As fall semester begins, educators in red states prepare for a brave new world

Plus, Elon’s gesticulating geopolitics and the second death of Ronald Reagan.


WHAT YOU MISSED

North Dakota schools are bracing for the first semester since the state’s Legislative Assembly passed a series of anti-LGBTQ bills. They include:

House Bill 1522, which compels transgender students to use bathrooms that do not align with their gender identity and disallows teachers from being mandated to use the preferred pronouns of students.

HB 1297, which bans (and makes no exceptions for) students from updating the gender on their birth certificate.

HB 1474, which, according to Human Rights Watch, “would prohibit LGBTQ+ people from bringing claims of sexual orientation or gender identity discrimination in areas of law including employment, housing and public accommodations.”

Education professionals across the state are concerned that the implementation will result in an uptick in teen suicide. Research has time and time again indicated that policies like gender-affirming care can greatly reduce mental health problems amongst transgender people — and are detrimental to their well-being when denied.

One such educator, Grand Forks Superintendent Terry Brenner, told Prairie News Service that his districts will have to abide by the new laws, but that he believes the consequences could prove fatal. “My concern is that the suicide rate was high among transgender students previous to the law being enacted,” Brenner said, “and there’s concern that that metric will rise moving into the future.”

But down south, despite the recent passage of the LEARNS Act in Arkansas, multiple high schools in the state have said they will not respect a provision in the bill that essentially excludes AP African American Studies classes from being taught.

A coalition of Little Rock School District’s Central High, North Little Rock High School, Jacksonville High, the Academies at Jonesboro, North Little Rock Center for Excellence and eStem Public Charter High School announced they will continue to offer the curriculum.

Arkansas’ state Department of Education responded last Friday by claiming that the course would not count towards the number of credits required for a student to graduate.


Elon Musk has been playing both sides of the Ukraine invasion for his own personal gain

A new profile by New Yorker journalist Ronan Farrow has revealed that tech mogul and X (formerly known as Twitter) owner Elon Musk has a direct line of communication with Vladimir Putin, all while providing crucial internet communication to the Ukrainian military.

The former variable might be the most unnerving aspect of the piece, wherein it was reported that Musk’s seemingly charitable deployment of his Starlink satellite to the Ukrainian battlefield was a double-edged sword: On one hand, Ukrainian commanders were able to effectively communicate in a conflict zone; on the other, Musk exerts tremendous control over the system.

And that singular influence proved detrimental. It appears that Musk at one point greatly diminished the Starlink network during moments of intense combat, leaving Ukrainian soldiers unable to exchange crucial information.

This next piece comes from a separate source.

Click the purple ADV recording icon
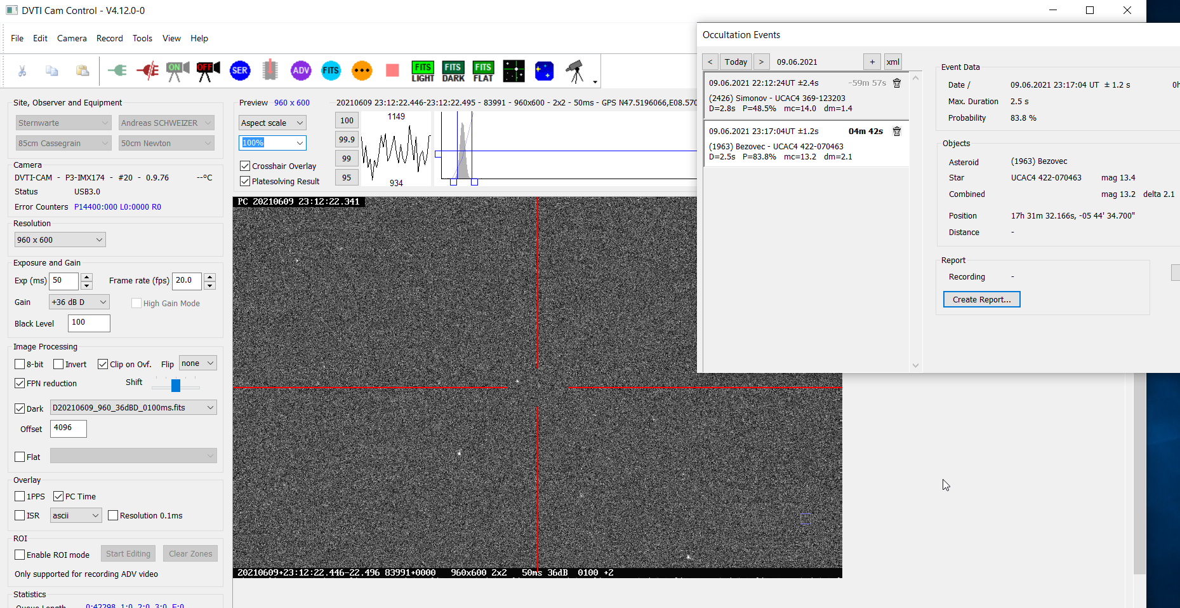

“More alarmingly,” Farrow writes, “SpaceX had recently given the Pentagon an ultimatum: if it didn’t assume the cost of providing service in Ukraine, which the company calculated at some four hundred million dollars annually, it would cut off access.”  

Furthermore, Musk claimed to have had a “great conversation” with Russian president Vladimir Putin, all while advocating on X for a pro-Russian peace plan that would cede the Crimean peninsula to the Russian state.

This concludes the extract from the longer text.